1877 - Constance Gordon Cumming
The Boiling Springs of Rotorua
Ohinemutu is a native settlement on the shores of Lake Rotorua, situated in the very midst of boiling springs of every variety. As you look down on the village you catch glimpses of the little brown huts appearing and disappearing through veils of white vapour. The whole country round seems to be steaming, and every step requires cau-tion lest you should carelessly plunge through the thin and treacherous crust of crisp baked soil, into unknown horrors that lie below. If you thrust a walking-stick into the ground, the steam immediately rises from the openiug thus made. At every few steps you come to a boiling pool, often wellnigh concealed by a fringe of rare and delicate ferns of the most exquisitely vivid green - a peculiarity shared by all the plants which flourish in this perpetual vapour-bath. In some places a greenish gelatinous or slimy vegetable substance grows in the crevices of the rock where the boiling spray constantly falls. It belongs to the family of algae, and ranks low in the scale of organisation. The marvel is, how any form of life can exist in such a temperature. It is the salamander of the vegetable kingdom.

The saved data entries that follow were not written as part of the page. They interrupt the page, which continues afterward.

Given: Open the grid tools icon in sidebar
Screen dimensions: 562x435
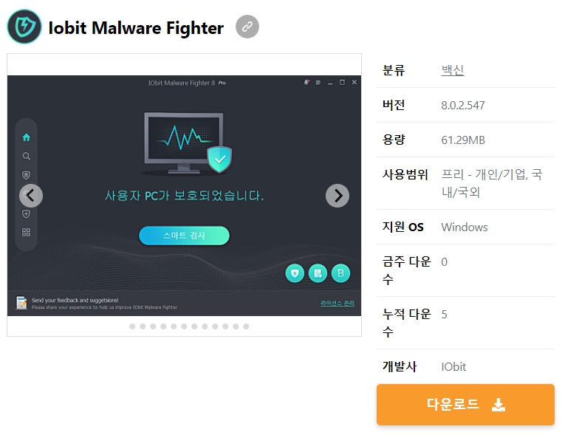Looking at the screenshot, I should coord(26,232).
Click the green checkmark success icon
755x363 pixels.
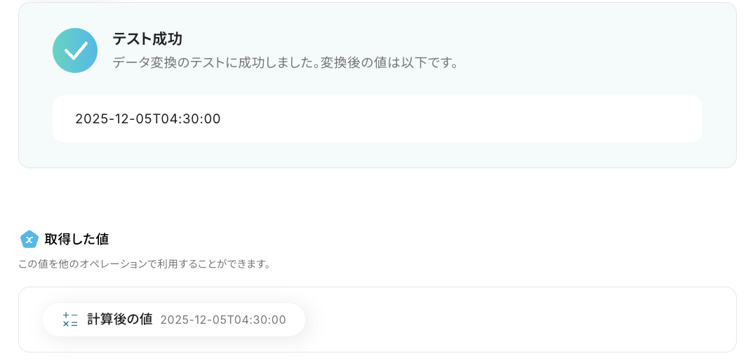75,50
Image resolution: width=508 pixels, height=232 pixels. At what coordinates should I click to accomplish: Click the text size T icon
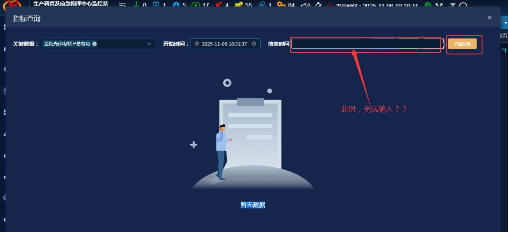[x=452, y=6]
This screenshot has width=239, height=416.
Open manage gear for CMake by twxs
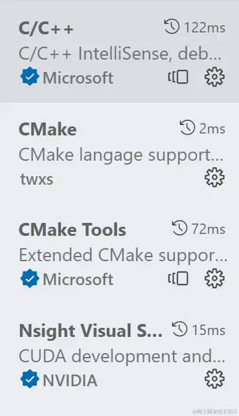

Here, as in every other volcanic region I have visited, I am struck by the exceeding coldness of springs and streams lying close to boiling fountains, a system of hot and cold water baths which the Maoris readily adapt to use, by leading a small conduit from each to a rudely constructed tank, in which they can regulate the temperature by turning on the hot or cold stream. Some of the ordinary bathing pools, which are not thus artificially cooled, are so responsive to the influence of the north and east winds, that while these blow the temperature rises from 100° to 190°, and bathing becomes impossible till the wind changes. Very often the wind blows from the north-east every morning for weeks together, and dies away at sunset, when the water (which at noon had reached boiling-point) gradually becomes comparatively cool.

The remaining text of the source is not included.